In 2021, NIH launched the Researching COVID to Enhance Recovery (RECOVER) Initiative, a nationwide research program, to fully understand, diagnose, and treat Long COVID. We continue to learn more about this condition, in which some people experience a variety of symptoms for weeks, months, or even years after infection with SARS-CoV-2, the virus that causes COVID-19. But we’re still working to understand the underlying reasons why people develop Long COVID, who is most likely to get it, and how best to treat or prevent it.

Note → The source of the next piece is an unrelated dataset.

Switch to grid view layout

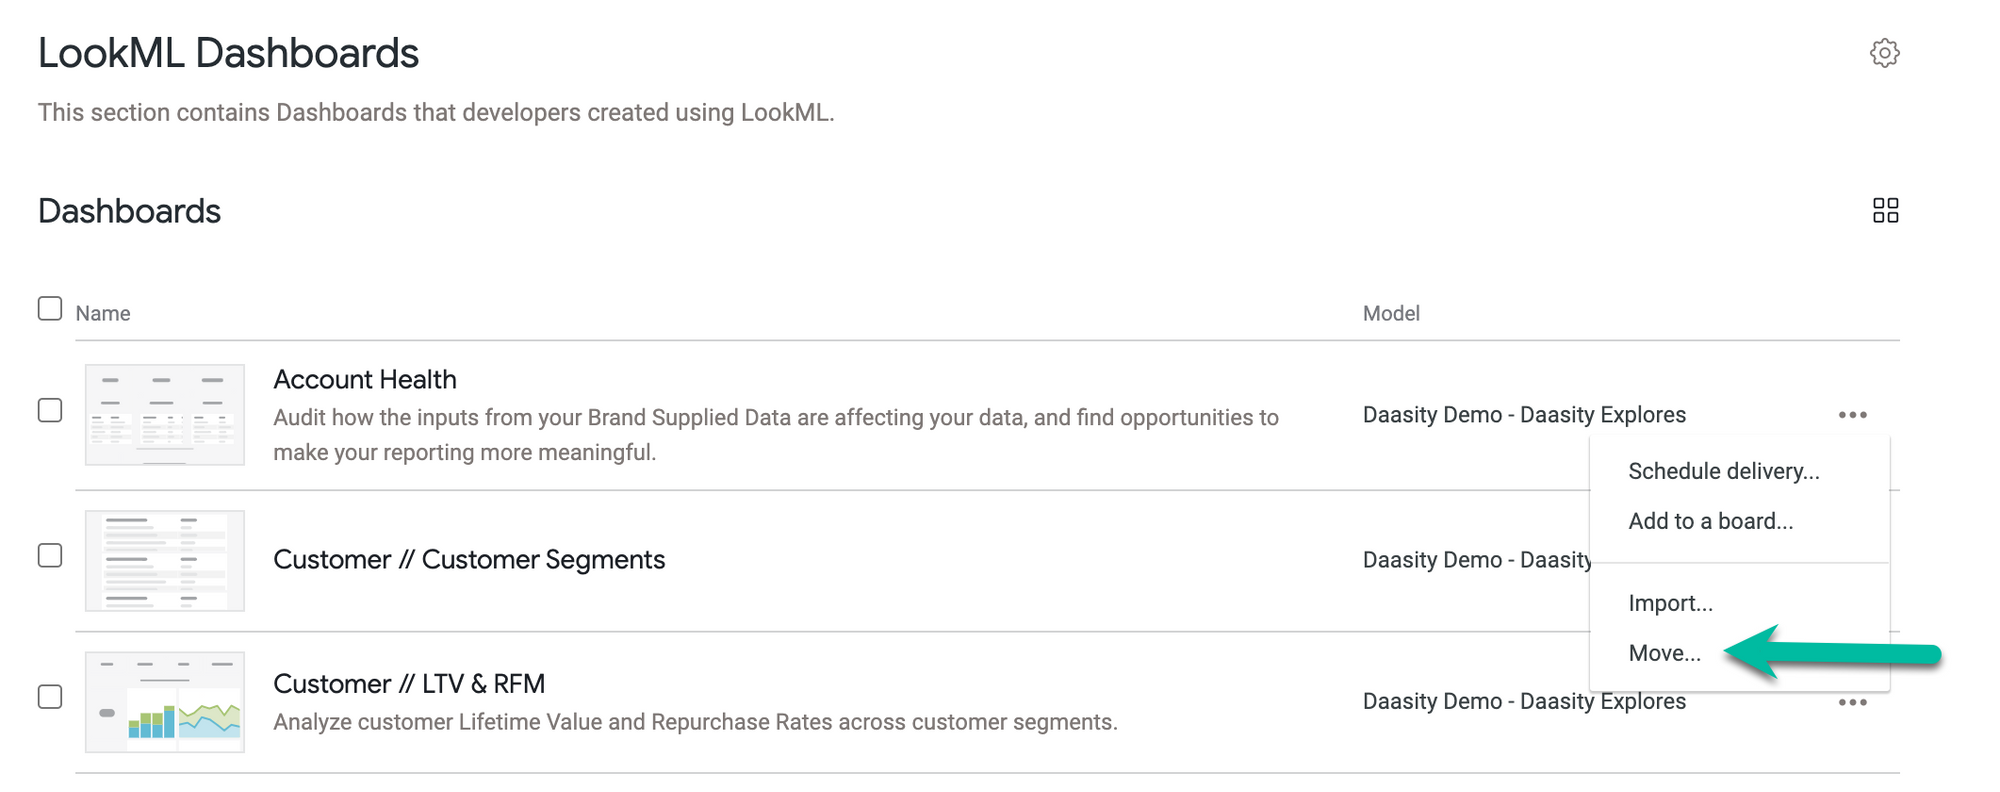point(1885,210)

Studies have shown that for some people, SARS-CoV-2 doesn’t completely clear out after acute infection. Scientists have observed signs that the virus may persist in various parts of the body, and many suspect that this lingering virus, or remnants consisting of SARS-CoV-2 protein, may be causing Long COVID symptoms in some individuals. Now, in a new study supported by RECOVER, scientists found that people with Long COVID were twice as likely to have these viral remnants in their blood as people with no lingering symptoms. The findings, reported in Clinical Microbiology and Infection, add to evidence that Long COVID may sometimes stem from persistent infection or SARS-CoV-2 protein remnants.
The study team, led by David Walt and Zoe Swank at Brigham and Women’s Hospital in Boston, had earlier found preliminary evidence in a small pilot study that a SARS-CoV-2 protein could often be detected in the bloodstreams of people with Long COVID up to a year after the initial infection. In the new study, they wanted to better quantify this in a much larger group of people with Long COVID. The researchers developed a highly sensitive test to look for whole and partial proteins from the SARS-CoV-2 virus. They analyzed 1,569 blood samples collected from 706 people at various times after SARS-CoV-2 infection.